What Regime for Ad Investigations by the European Union on Imports from China after the Expiration of Par.15 (a) (ii) of China's Accession Protocol on 11 December 2016
16 Pages Posted: 9 Nov 2016
Date Written: 2016
Abstract
Our analysis of this contentious issue concludes that after the expiration of subpar. (a) (ii) of Section 15 of China’s Accession Protocol on 11 December 2016 and consistent with the requirements of the WTO Anti-Dumping Agreement (ADA) of a “fair comparison” to be made between export price and the normal value of a product in AD investigations, Sect.15 of China’s Accession Protocol still allows importing countries to treat China as a non-market economy (NME). As a consequence, resort to constructed value based on the prices and costs of an analogue third country instead than on the domestic ones in China, if the latter are being distorted by state’s intervention, remains possible and compliant with Sect.15 (a) AP. However, recourse to this alternative methodology cannot be “automatic” anymore.
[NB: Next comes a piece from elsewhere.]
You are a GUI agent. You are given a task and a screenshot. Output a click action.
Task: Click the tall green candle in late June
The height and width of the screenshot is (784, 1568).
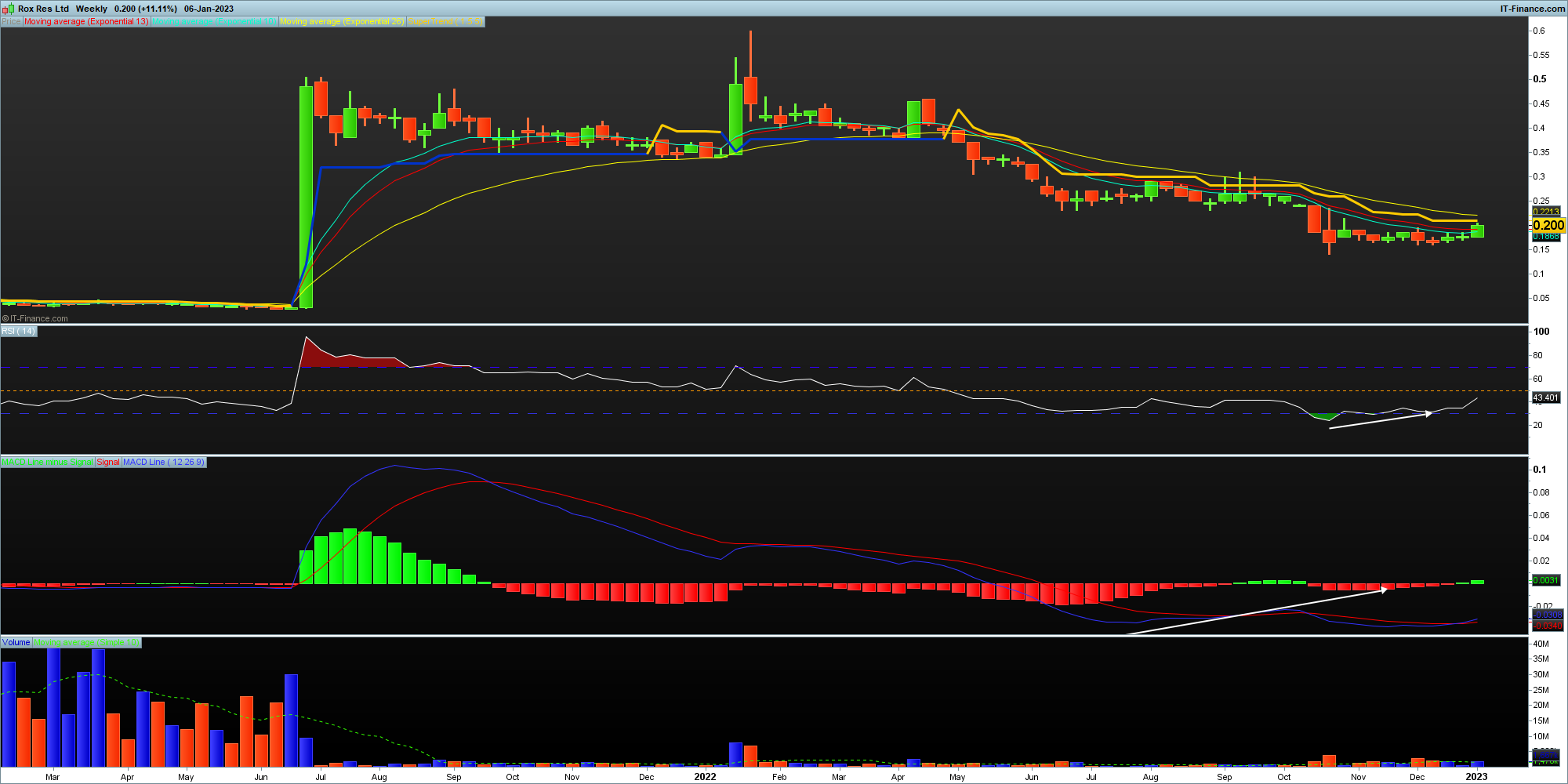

Consistent with the Appellate Body findings in EC-Fasteners (21.5), even when the use of third country’s prices and costs is legitimate, these have to be adjusted to take into account differences that may affect the third country’s price and costs comparability with non-distorted Chinese domestic prices and costs. The Appellate Body findings in EU- Biodiesel from Argentina may also be relevant, in that they restrict the ability of an importing country’s AD authorities to disregard internal prices in the exporting country based on the argument that they are depressed and disconnected from world prices due to some export taxation of the relevant raw material.